So, what are Rufo’s theory and strategy? In the most important parts of the speech, Rufo discussed what he thought was “the Achilles heel of this cultural revolution”:
Critical theory… is entirely a creature of the state. It was born, and nurtured, and raised within publicly financed and publicly subsidized universities and it now survives only in this vast constellation of publicly supported and publicly subsidized bureaucracy; It also gives us a tremendous opportunity because what the public giveth the public can take [ ] away… We should never fight directly. It’s very hard. We should fight indirectly, in a more sophisticated way, to start slowly chipping away at these bureaucracies and institutional powers.
Rufo may be the most intellectually coherent and theoretically sound activist in the right to right of center, since perhaps Phyllis Schafly. And one can be thoroughly curious to find out that his strategy verges on a mix of libertarianism with political reaction—a sort of libertarianism that seeks to further reactionary aims. Perhaps that is why he constantly refers to his strategy as “counterrevolution,” and not “reaction,” as reaction might have a negative connotation in American politics.
Consider his strategy for freeing the country’s institutions—including higher education—from the pernicious ideology of critical theory. First, he argues that the right should “cripple the critical ideologies within the federal agencies through executive order; defund the left by blocking, delaying, and stalling federal grants that support the critical ideologies in universities, schools, and nonprofits; force all agencies to run any identity-based programs through OMB [the Office of Management and Budget] and strangle them in red tape.”

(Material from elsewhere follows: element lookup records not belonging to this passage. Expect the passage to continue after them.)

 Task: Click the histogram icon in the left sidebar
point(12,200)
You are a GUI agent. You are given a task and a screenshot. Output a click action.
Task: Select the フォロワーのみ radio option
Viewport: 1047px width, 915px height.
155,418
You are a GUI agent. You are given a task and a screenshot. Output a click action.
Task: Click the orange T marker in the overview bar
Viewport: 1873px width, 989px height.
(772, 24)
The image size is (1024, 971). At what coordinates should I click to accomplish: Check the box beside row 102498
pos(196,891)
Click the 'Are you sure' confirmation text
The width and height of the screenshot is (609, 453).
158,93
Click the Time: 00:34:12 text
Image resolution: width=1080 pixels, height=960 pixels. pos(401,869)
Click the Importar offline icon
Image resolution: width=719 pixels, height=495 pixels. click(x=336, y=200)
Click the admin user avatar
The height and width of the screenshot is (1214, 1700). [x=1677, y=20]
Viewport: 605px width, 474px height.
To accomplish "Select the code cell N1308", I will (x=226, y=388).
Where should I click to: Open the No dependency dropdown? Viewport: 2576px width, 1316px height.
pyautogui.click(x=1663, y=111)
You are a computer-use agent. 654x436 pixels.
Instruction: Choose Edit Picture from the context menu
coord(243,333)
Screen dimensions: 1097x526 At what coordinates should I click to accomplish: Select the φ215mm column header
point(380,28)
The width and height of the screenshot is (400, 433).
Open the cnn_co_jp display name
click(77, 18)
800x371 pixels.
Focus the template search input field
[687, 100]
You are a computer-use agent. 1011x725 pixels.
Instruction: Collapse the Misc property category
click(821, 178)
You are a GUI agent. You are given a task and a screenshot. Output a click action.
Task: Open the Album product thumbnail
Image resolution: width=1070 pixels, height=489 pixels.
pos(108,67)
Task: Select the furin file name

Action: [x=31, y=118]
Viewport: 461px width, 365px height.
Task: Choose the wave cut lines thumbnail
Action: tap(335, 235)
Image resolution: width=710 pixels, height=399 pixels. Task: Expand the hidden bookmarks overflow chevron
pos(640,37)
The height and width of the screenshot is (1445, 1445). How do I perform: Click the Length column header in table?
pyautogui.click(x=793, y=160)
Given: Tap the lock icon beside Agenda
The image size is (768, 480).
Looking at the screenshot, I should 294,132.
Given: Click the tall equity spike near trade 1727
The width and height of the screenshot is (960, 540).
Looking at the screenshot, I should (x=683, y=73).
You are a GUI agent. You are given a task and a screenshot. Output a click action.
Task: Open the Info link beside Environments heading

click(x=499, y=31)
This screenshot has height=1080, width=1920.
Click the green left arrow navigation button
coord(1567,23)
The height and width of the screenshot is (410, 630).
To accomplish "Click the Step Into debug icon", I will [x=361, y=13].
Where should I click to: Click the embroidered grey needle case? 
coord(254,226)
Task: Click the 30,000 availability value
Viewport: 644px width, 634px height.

The fundamental aim would be to disrupt any federal financing of the cultural revolution for four or eight years, during which time Congress could pursue a longer-term strategy to destroy centralization. However one may wish to label this strategy, it is not “reactionary;” reactionary policies, tend to heavily focus on wielding state power. And Rufo’s goal is to take away the federal government’s power, not transfer it to another political party.